[Stored items]

»»

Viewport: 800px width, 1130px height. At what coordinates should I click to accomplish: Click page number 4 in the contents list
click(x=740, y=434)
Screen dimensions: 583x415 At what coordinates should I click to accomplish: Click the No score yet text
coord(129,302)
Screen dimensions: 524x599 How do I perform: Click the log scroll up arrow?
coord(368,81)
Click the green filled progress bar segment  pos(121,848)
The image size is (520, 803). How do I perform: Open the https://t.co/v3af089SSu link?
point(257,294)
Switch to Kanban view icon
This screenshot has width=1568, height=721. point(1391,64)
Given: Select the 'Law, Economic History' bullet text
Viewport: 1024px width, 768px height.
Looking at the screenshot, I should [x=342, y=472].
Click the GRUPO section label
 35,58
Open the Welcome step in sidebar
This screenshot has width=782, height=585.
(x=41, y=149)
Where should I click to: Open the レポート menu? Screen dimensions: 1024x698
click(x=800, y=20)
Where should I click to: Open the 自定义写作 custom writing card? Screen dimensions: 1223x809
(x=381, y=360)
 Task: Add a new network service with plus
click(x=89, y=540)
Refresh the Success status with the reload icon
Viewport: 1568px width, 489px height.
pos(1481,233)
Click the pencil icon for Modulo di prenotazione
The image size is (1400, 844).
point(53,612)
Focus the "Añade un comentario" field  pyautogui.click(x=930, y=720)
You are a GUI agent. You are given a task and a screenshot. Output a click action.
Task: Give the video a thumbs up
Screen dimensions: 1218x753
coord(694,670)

««

Exercise objective: Set down exactly, and only, the lines from the one containing "Viewport: 1568px width, 489px height." to the final line of the data.

Response area:
Viewport: 1568px width, 489px height.
pos(1481,233)
Click the pencil icon for Modulo di prenotazione
The image size is (1400, 844).
point(53,612)
Focus the "Añade un comentario" field  pyautogui.click(x=930, y=720)
You are a GUI agent. You are given a task and a screenshot. Output a click action.
Task: Give the video a thumbs up
Screen dimensions: 1218x753
coord(694,670)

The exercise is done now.